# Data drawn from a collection
——————

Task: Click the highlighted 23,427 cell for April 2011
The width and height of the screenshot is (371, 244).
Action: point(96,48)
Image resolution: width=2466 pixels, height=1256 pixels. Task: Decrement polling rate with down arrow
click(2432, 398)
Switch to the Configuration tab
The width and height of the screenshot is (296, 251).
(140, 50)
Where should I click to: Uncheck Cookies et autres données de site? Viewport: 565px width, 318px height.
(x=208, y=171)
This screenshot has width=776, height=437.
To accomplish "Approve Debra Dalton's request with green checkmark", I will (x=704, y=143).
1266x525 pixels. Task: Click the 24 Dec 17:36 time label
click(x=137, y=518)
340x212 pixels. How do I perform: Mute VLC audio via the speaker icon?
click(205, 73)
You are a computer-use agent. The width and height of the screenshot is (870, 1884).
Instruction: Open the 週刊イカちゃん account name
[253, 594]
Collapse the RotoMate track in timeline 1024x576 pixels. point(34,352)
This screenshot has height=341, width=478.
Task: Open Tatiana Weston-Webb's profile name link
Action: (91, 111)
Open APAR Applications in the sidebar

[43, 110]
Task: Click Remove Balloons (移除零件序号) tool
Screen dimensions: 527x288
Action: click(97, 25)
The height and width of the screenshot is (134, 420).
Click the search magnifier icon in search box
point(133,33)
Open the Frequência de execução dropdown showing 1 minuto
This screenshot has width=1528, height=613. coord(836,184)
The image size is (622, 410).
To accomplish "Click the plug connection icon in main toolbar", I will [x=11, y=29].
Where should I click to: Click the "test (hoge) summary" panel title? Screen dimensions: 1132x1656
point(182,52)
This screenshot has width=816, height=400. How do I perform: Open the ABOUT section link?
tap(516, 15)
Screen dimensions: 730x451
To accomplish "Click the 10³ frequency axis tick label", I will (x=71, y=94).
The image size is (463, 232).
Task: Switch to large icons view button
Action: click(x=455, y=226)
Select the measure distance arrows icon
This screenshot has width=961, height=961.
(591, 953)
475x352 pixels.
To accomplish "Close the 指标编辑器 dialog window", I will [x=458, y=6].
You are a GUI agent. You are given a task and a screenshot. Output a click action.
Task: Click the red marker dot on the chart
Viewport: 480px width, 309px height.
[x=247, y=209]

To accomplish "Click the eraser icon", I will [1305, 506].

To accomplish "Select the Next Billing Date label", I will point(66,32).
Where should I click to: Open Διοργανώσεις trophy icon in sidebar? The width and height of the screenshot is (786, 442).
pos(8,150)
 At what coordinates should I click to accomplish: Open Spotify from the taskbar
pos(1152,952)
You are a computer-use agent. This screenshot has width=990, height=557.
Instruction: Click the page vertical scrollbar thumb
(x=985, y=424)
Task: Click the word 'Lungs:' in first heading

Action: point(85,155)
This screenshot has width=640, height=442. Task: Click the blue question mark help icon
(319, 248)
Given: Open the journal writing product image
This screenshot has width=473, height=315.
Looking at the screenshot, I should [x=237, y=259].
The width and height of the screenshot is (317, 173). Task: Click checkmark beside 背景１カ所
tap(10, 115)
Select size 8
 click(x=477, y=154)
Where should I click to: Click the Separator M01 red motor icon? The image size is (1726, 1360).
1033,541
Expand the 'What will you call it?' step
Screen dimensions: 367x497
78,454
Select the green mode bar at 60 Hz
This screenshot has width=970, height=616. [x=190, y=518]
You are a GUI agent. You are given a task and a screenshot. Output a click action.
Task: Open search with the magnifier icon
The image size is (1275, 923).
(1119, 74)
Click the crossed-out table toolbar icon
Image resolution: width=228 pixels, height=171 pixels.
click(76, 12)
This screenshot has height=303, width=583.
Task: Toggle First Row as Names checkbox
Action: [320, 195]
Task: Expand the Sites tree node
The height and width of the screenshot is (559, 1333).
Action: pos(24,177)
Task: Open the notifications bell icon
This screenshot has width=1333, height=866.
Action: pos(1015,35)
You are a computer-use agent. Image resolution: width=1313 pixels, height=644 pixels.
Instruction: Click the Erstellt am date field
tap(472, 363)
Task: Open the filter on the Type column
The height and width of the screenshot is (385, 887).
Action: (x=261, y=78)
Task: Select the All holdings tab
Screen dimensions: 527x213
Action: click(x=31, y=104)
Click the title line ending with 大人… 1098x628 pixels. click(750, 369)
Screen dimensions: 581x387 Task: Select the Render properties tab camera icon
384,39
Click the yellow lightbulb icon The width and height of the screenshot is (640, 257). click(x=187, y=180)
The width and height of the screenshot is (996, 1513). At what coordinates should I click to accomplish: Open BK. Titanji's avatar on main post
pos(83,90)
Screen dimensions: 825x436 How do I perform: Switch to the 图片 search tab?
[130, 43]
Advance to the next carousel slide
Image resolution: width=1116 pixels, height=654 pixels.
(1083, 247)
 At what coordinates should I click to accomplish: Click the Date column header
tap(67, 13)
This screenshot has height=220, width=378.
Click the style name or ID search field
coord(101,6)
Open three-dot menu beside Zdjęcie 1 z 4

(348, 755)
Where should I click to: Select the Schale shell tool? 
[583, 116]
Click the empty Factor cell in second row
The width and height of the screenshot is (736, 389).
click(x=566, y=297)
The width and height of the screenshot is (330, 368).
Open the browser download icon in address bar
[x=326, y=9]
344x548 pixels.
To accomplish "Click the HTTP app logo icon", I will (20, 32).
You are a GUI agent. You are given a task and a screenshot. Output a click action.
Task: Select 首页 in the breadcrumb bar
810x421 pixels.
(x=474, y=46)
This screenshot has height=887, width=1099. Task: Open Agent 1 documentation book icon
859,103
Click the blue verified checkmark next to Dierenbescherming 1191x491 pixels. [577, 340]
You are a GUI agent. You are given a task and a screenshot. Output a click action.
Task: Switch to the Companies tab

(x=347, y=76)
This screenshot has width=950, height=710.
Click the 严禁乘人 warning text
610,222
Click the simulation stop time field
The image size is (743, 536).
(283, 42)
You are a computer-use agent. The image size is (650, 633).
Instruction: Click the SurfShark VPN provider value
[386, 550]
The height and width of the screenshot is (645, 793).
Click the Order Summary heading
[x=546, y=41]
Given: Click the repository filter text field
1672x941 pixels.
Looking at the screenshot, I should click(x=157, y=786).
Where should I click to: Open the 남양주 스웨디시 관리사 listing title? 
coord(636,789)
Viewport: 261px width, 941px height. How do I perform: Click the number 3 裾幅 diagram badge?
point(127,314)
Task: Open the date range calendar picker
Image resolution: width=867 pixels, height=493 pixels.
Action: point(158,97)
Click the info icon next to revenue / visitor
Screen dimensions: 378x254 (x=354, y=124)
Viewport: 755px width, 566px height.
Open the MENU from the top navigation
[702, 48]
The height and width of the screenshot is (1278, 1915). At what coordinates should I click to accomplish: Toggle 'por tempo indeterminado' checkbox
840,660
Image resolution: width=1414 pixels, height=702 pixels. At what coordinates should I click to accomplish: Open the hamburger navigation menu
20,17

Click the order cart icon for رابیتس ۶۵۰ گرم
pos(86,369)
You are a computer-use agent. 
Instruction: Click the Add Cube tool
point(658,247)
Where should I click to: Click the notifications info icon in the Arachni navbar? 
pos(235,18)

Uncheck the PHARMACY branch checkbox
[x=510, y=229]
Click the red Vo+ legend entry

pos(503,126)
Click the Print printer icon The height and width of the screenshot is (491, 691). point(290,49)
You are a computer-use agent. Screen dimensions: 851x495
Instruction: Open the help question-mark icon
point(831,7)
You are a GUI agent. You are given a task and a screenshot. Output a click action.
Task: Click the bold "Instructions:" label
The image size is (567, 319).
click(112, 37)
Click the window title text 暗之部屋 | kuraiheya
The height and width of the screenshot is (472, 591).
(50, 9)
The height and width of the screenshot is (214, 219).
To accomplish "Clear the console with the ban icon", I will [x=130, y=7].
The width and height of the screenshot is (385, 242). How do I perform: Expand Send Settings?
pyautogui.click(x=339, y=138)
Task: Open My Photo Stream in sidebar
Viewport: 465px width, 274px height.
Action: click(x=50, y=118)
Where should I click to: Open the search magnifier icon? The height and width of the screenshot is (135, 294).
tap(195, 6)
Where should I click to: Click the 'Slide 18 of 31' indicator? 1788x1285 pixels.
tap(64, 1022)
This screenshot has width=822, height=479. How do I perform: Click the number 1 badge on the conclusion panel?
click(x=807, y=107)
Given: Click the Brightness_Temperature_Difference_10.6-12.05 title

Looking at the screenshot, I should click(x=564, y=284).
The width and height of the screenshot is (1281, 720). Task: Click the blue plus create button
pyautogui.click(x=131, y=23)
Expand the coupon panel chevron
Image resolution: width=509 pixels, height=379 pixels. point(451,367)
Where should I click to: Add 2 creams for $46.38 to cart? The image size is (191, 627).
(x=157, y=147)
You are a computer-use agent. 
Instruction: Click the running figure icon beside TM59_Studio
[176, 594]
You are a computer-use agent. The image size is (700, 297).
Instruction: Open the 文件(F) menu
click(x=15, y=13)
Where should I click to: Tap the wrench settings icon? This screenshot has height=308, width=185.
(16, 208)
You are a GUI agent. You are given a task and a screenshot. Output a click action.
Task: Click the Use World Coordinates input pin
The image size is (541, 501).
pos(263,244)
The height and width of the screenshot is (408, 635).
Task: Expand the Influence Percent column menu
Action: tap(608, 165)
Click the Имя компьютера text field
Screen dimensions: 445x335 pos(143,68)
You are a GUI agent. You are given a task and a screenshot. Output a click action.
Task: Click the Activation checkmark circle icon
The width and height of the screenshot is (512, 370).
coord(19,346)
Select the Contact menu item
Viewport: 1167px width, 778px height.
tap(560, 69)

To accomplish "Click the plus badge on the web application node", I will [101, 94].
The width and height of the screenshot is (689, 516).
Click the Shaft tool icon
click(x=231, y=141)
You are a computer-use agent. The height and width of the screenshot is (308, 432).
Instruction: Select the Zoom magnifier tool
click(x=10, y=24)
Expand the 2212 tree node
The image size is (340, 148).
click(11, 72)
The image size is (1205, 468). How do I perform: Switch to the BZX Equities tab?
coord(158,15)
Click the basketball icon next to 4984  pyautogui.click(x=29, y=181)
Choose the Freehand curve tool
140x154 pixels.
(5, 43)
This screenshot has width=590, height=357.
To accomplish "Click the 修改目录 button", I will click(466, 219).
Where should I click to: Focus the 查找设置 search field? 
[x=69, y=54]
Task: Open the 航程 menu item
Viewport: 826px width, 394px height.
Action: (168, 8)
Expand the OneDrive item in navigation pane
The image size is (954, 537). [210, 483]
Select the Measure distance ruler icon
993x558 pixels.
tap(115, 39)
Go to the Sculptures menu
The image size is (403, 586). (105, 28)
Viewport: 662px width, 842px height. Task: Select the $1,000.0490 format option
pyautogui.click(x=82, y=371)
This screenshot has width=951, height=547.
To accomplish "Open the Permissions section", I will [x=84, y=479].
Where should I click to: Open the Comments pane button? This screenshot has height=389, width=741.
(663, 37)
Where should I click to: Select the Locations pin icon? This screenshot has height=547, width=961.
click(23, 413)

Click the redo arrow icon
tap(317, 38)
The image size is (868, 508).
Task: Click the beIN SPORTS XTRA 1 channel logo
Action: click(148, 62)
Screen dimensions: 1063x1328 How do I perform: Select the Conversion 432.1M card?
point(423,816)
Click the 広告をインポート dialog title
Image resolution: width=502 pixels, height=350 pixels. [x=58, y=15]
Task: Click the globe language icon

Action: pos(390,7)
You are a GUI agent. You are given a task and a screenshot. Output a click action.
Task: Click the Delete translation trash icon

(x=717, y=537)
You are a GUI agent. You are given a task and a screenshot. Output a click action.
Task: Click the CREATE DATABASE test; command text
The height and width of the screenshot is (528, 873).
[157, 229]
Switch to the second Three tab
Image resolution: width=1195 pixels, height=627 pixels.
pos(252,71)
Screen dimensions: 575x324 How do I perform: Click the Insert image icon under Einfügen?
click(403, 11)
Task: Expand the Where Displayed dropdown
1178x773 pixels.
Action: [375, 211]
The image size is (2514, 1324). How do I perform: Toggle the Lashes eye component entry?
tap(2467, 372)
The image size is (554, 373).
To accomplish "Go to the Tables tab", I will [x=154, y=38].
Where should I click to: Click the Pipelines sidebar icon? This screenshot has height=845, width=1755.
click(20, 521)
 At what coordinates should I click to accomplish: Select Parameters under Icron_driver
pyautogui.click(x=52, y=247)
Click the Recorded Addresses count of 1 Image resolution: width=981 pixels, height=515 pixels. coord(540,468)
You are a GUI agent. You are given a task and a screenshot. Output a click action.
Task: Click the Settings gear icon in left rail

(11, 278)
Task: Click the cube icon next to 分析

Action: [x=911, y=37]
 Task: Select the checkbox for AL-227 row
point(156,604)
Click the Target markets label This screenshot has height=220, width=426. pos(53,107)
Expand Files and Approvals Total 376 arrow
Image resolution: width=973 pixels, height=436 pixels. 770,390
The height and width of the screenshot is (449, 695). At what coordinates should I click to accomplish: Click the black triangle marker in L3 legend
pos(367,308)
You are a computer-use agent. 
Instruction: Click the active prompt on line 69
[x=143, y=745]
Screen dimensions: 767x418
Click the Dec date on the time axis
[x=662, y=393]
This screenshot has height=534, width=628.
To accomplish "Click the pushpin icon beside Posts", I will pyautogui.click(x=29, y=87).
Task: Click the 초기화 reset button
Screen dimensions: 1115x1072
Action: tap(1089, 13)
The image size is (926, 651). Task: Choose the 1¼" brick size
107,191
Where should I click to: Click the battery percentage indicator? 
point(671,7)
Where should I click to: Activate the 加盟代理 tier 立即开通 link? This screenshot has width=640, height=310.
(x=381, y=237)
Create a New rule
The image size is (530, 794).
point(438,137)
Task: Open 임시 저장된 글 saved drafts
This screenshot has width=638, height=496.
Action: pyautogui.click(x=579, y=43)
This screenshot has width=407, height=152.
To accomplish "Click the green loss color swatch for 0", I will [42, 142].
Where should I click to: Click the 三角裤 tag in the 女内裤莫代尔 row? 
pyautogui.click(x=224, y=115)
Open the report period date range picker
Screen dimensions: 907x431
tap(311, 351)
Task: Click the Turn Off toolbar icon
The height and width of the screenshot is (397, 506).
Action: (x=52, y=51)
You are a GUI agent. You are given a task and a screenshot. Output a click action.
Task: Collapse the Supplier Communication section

——————

Reproduce the listing from the line with "Click the Recorded" up to and including the line with "[x=662, y=393]", replacing "Target markets" with "Key markets" and leaving everything else unchanged.

# Reply to the task
Click the Recorded Addresses count of 1 Image resolution: width=981 pixels, height=515 pixels. coord(540,468)
You are a GUI agent. You are given a task and a screenshot. Output a click action.
Task: Click the Settings gear icon in left rail

(11, 278)
Task: Click the cube icon next to 分析

Action: [x=911, y=37]
 Task: Select the checkbox for AL-227 row
point(156,604)
Click the Key markets label This screenshot has height=220, width=426. pos(53,107)
Expand Files and Approvals Total 376 arrow
Image resolution: width=973 pixels, height=436 pixels. 770,390
The height and width of the screenshot is (449, 695). At what coordinates should I click to accomplish: Click the black triangle marker in L3 legend
pos(367,308)
You are a computer-use agent. 
Instruction: Click the active prompt on line 69
[x=143, y=745]
Screen dimensions: 767x418
Click the Dec date on the time axis
[x=662, y=393]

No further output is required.